_WHAT IS BEING ASKED_
Copy out exactly the lines beginning with the one that contains "This screenshot has height=317, width=402." and ending at the last line of the listing, skipping any pictures.

_THE INPUT_
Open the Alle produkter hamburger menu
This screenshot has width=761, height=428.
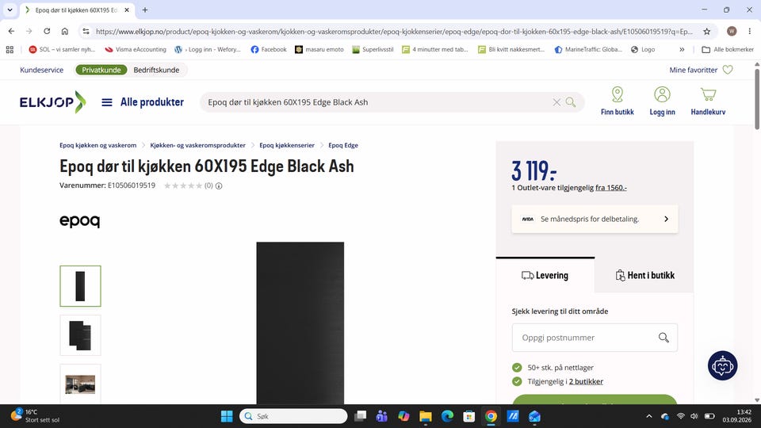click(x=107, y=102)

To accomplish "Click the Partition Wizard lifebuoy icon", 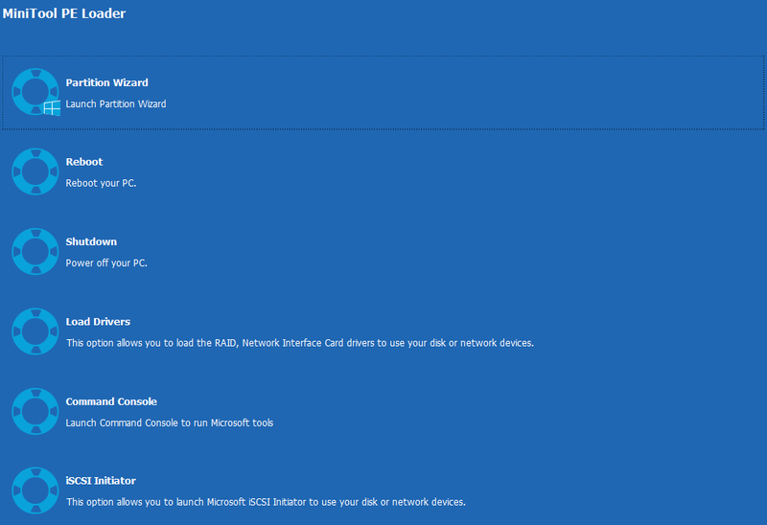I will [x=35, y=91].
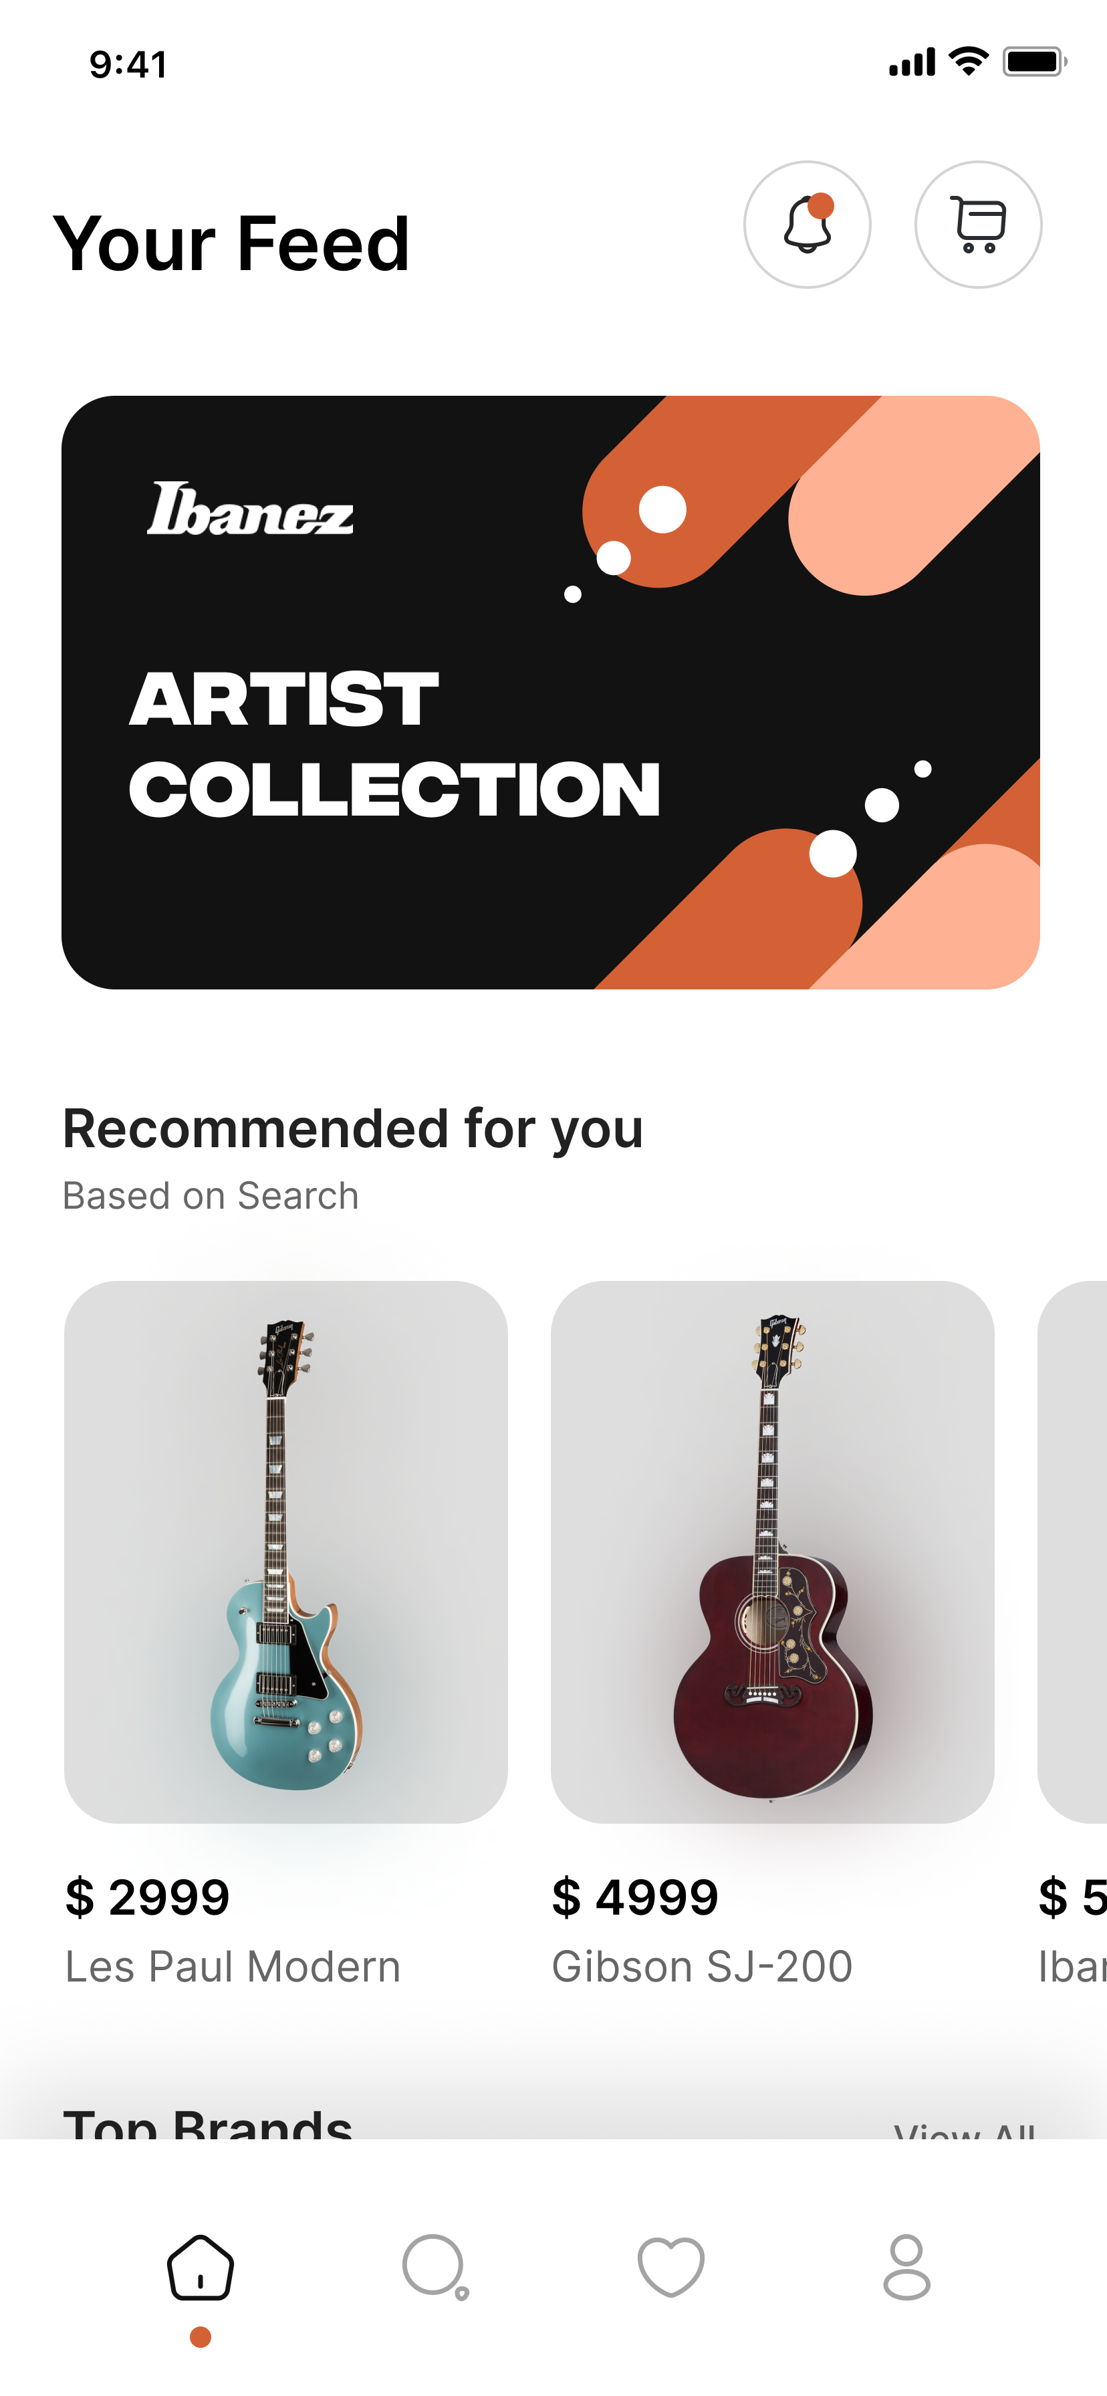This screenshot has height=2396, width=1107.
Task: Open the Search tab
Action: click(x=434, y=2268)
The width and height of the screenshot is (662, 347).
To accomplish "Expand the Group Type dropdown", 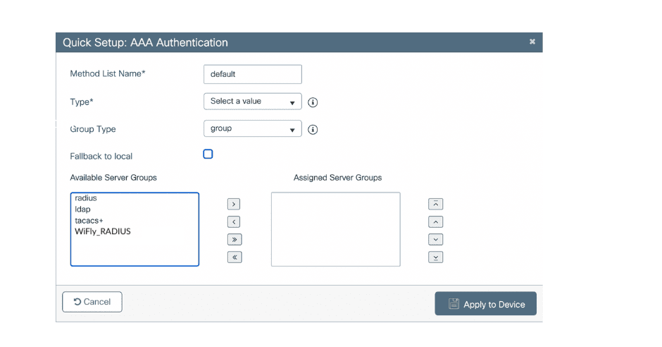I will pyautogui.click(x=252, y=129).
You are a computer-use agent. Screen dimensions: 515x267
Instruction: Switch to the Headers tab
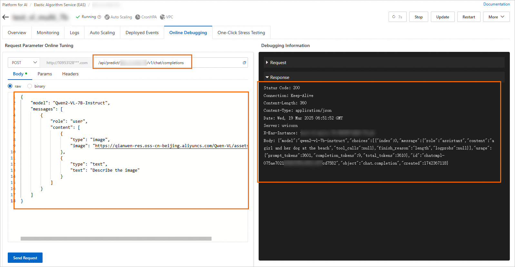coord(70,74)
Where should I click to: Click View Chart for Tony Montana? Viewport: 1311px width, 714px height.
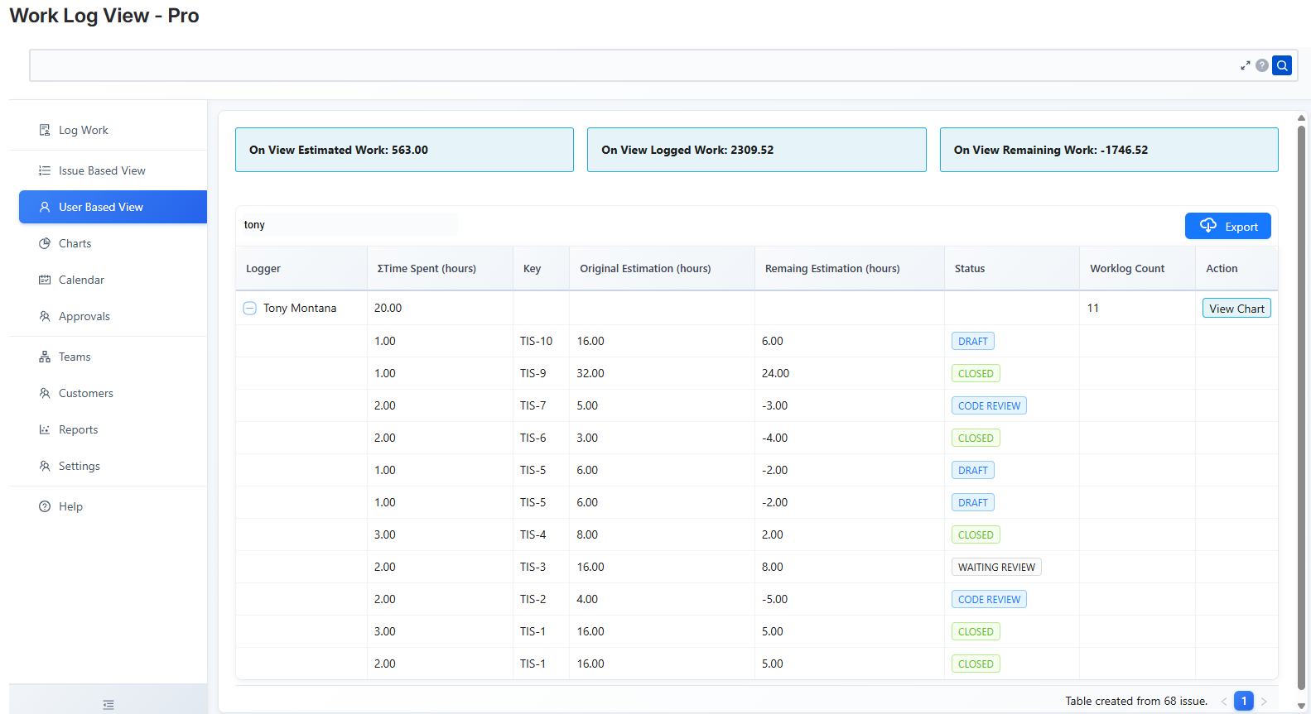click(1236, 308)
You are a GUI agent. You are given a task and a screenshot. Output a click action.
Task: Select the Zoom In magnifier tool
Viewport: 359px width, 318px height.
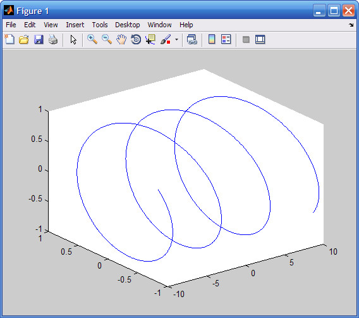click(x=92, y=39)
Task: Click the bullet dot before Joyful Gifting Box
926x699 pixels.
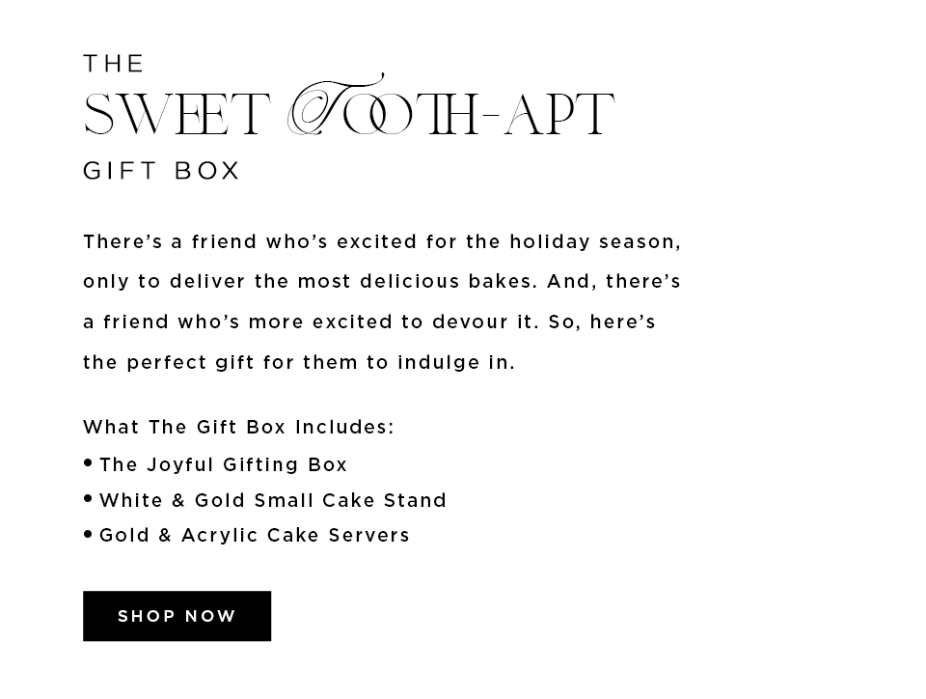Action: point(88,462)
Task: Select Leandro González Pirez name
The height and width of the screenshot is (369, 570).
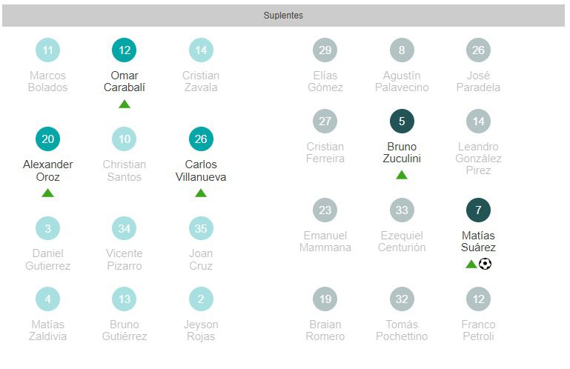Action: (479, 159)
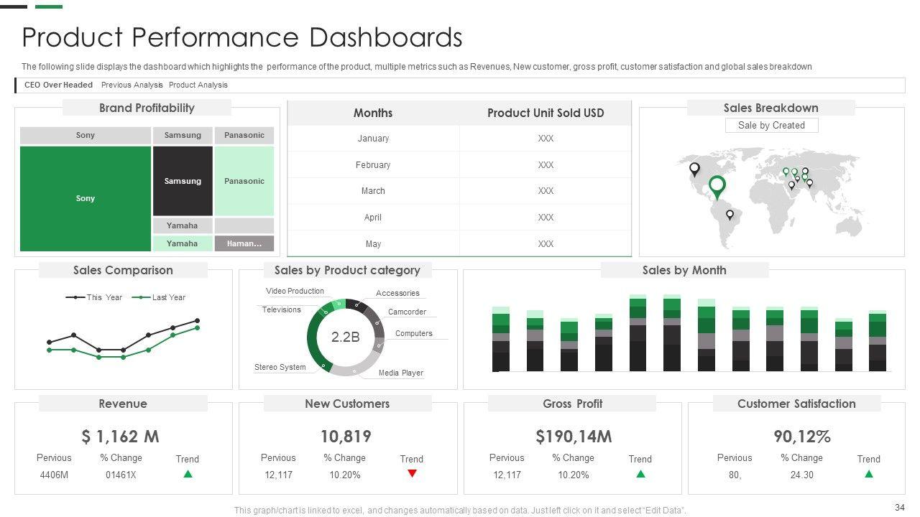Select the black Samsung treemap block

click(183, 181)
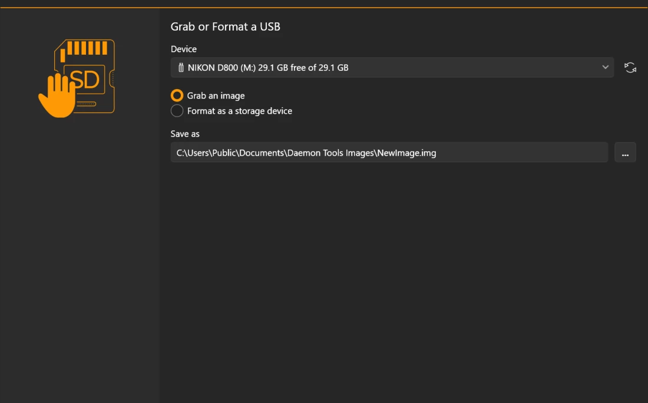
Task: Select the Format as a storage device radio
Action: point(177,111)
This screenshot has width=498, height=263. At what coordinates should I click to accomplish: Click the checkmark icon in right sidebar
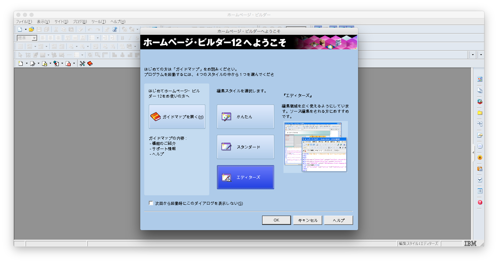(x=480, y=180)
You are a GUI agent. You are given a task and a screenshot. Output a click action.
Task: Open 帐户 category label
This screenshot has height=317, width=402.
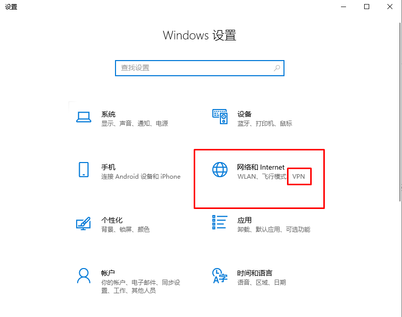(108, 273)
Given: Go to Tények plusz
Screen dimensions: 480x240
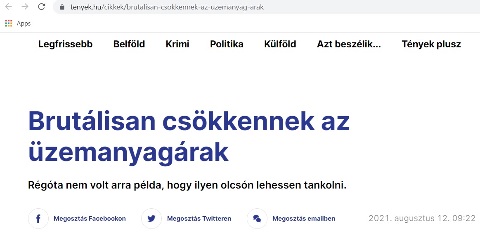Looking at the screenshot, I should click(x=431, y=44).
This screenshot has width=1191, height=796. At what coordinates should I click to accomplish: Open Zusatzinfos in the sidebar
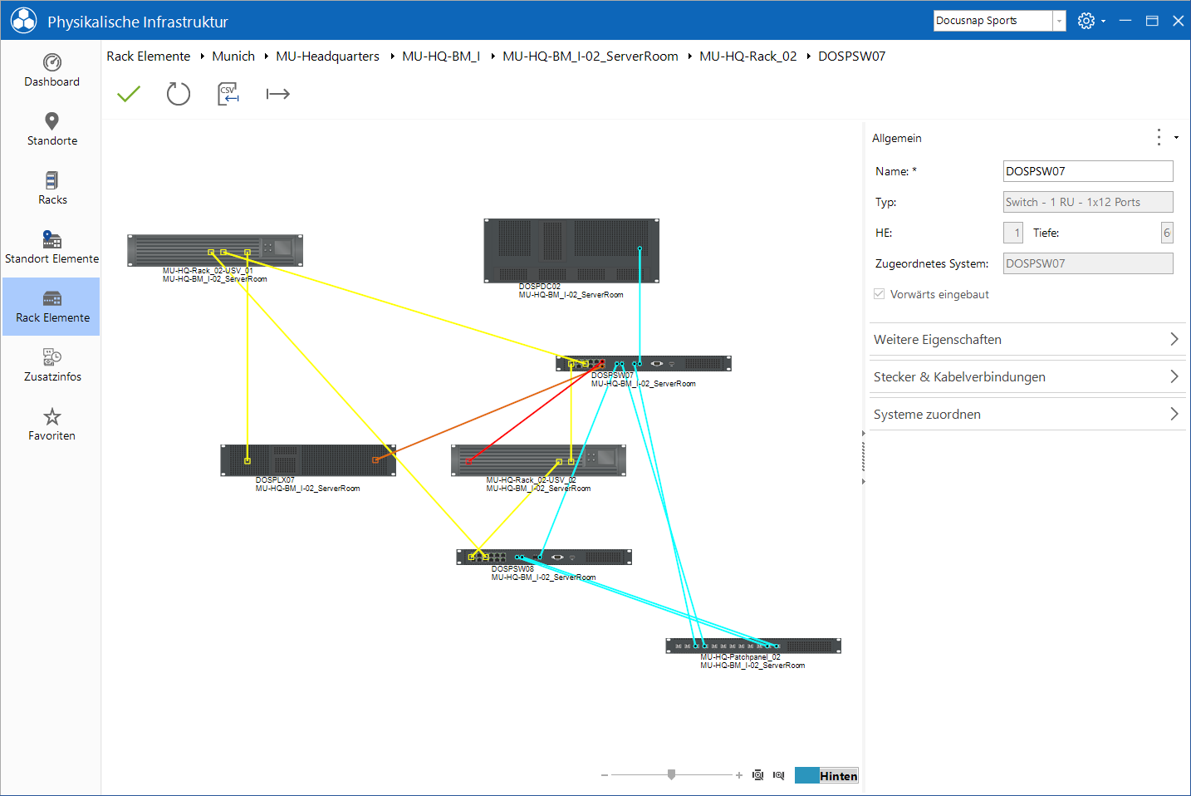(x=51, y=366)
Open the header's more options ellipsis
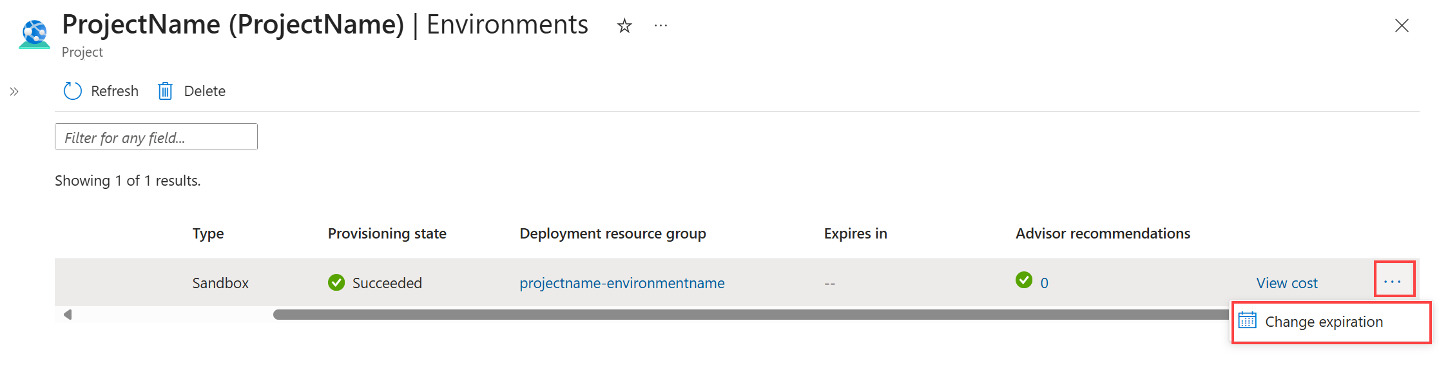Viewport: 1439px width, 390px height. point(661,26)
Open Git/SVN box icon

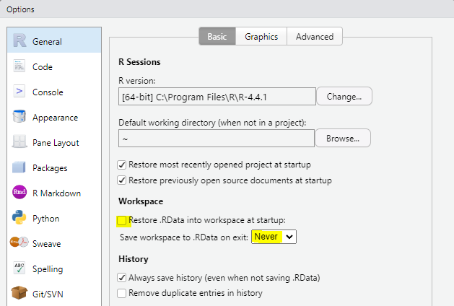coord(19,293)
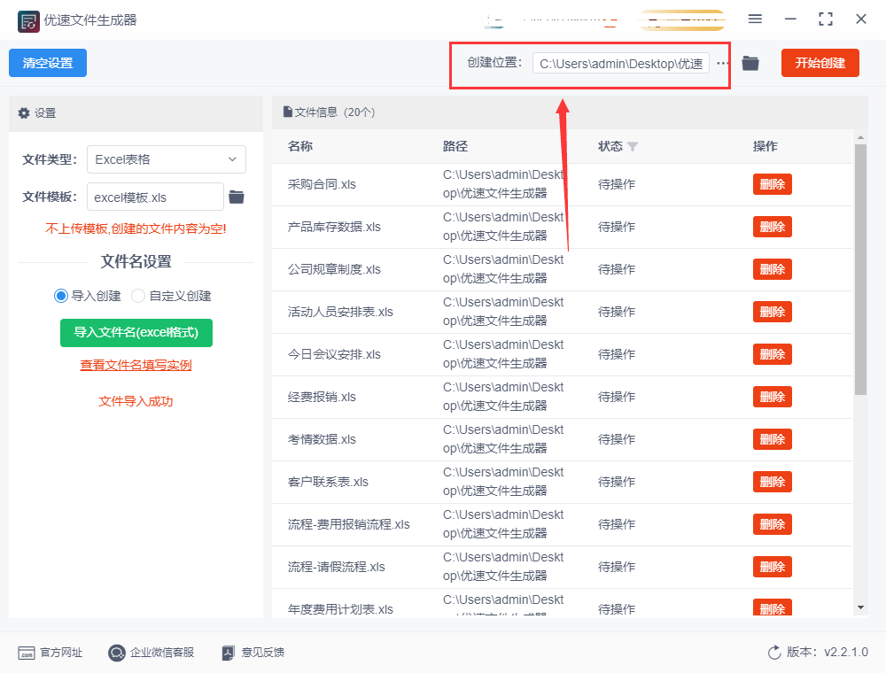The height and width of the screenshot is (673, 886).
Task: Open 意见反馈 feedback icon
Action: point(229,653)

_TASK OUTPUT_
This screenshot has height=317, width=402.
(108, 273)
Given: Go to Tények plusz
Screen dimensions: 480x240
Looking at the screenshot, I should click(x=431, y=44).
This screenshot has width=1191, height=796. At what coordinates should I click to accomplish: Open Zusatzinfos in the sidebar
(x=51, y=366)
Open the header's more options ellipsis
Viewport: 1439px width, 390px height. point(661,26)
Open Git/SVN box icon

coord(19,293)
The height and width of the screenshot is (673, 886).
Task: Open 意见反馈 feedback icon
Action: point(229,653)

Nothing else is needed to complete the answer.